Retirement, tax laws may be redrawn by Congress

Changes proposed on pensions, Social Security, student loans

Your Money

September 11, 2005|By Tami Luhby | Tami Luhby,NEWSDAY

Thought you knew how to handle your tax and retirement planning? You may have to rethink things soon.

This fall, Congress may consider major overhauls of tax and retirement policies, as well as the student loan program. Here's what to watch for:

The tax system

National sales tax? A flat income tax? No more alternative minimum tax on income?

These are among the changes being considered by a presidential panel, which is to report its recommendations soon.

So far, the bipartisan panel has agreed that the alternative minimum tax should be repealed. Meant to make sure the wealthy paid their fair share, the tax increasingly is affecting middle-class Americans because the exemption amount wasn't indexed to inflation. It will hit more people if Congress does not extend an increase in the exemption level beyond this year.

Repealing the AMT would cost the government about $1.2 trillion in revenue during the next decade. And because the tax panel cannot make any suggestions that reduce revenues, it must find a way to make up the funds, possibly through eliminating some deductions.

Panel officials said they are still looking at alternatives, but deductions for state and local income taxes or employer health-insurance premiums could be ended.

Where the panel is headed should become clearer after public hearings are held. The group, led by former Sens. Connie Mack of Florida, a Republican, and John B. Breaux of Louisiana, a Democrat, will recommend several options. Turning the panel's recommendations into legislation, however, could take months or years.

Social Security

Congressional leaders promise to return eventually to the issue of Social Security, though it likely will take a very different shape than the plan that President Bush has proposed.

It appears that House Republicans are likely to back funneling surplus Social Security revenue into individual accounts, experts close to the debate said.

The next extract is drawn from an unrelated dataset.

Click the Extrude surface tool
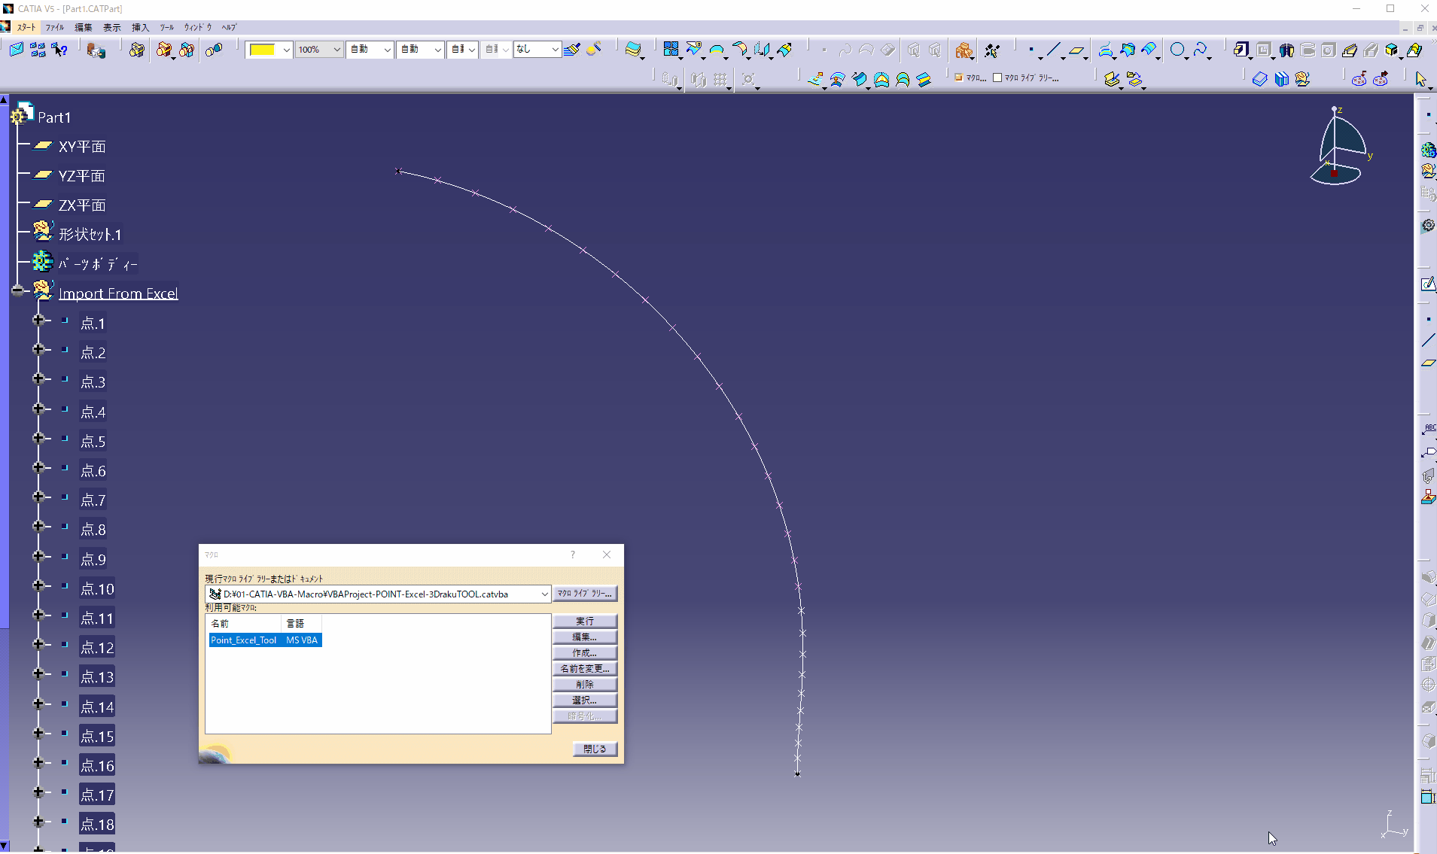 coord(1104,50)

Such a bill would not make the system solvent and does not have Democratic backing. Bush would like to allow workers to contribute part of their payroll taxes to private accounts. Also, to address the system's solvency problems, he would cut retiree benefits.


Congress also is looking at changing other retirement-savings vehicles.

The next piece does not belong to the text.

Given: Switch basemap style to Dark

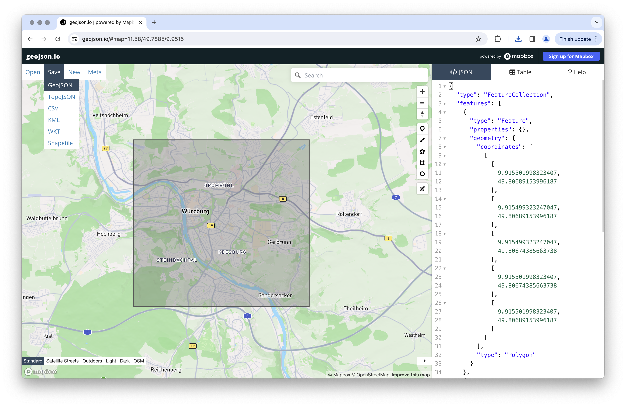Looking at the screenshot, I should pos(125,361).
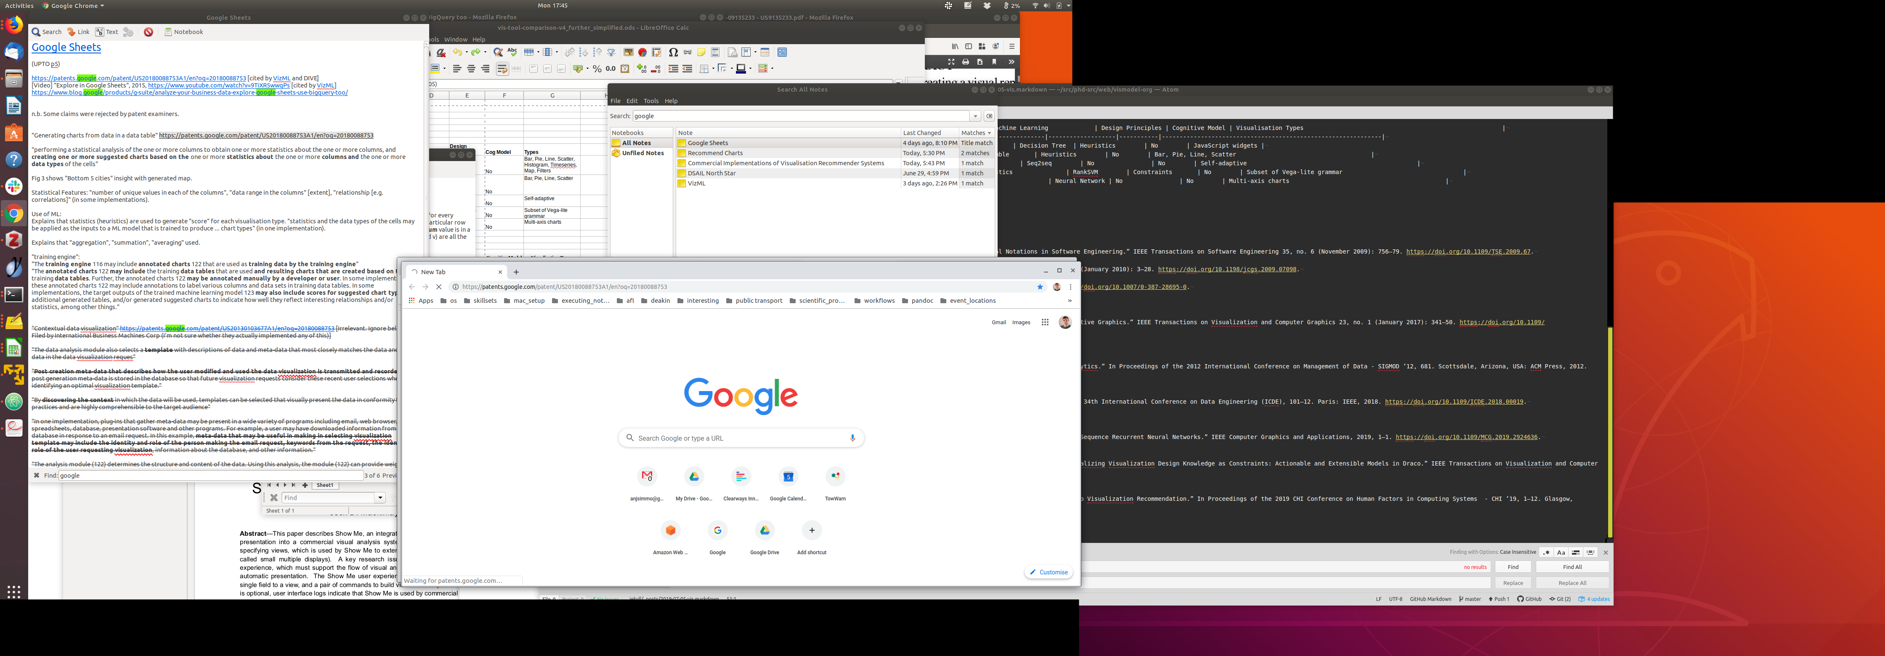Click the Special Character omega icon

click(672, 53)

With a growing number of corporate pensions on shaky financial ground, and several high-profile defaults, both houses of Congress are seeking to tighten pension funding and disclosure rules.

Bills passed by the Senate Finance Committee and the House Committee on Education and the Workforce would increase to $30 from $19 per covered worker the premiums that companies must pay each year to the Pension Benefit Guaranty Corp. The PBGC pays pensions if companies terminate plans.

The bills also would require companies to put more money into their pension funds and give workers more information about their plans' fiscal health.

On the 401(k) front, the House bill would make it easier for employers to provide workers with investment advice. And it would require advisers to disclose their fees and any potential conflicts, such as recommending mutual funds that the adviser manages. The Senate would require employers to allow workers to diversify out of company stock in the employer-match portion.

Student loans

College students would be able to take out loans for higher amounts if a bill working its way through the House becomes law.

With a fixed amount of federal government money available for higher education, lawmakers want to make sure students get their fair share. In recent years, many graduates have consolidated their student loans to lock in record low interest rates.

The House education panel introduced a bill that would change the rules for consolidated loans as part of the Higher Education Act reauthorization. Borrowers would have to choose between a variable-rate loan and a fixed-rate loan, which would carry a higher interest rate. At the same time, first-year students would be able to borrow $3,500, up from $2,625. Sophomores could borrow $4,500, up from $3,500. Total undergraduate debt, however, remains at $23,000.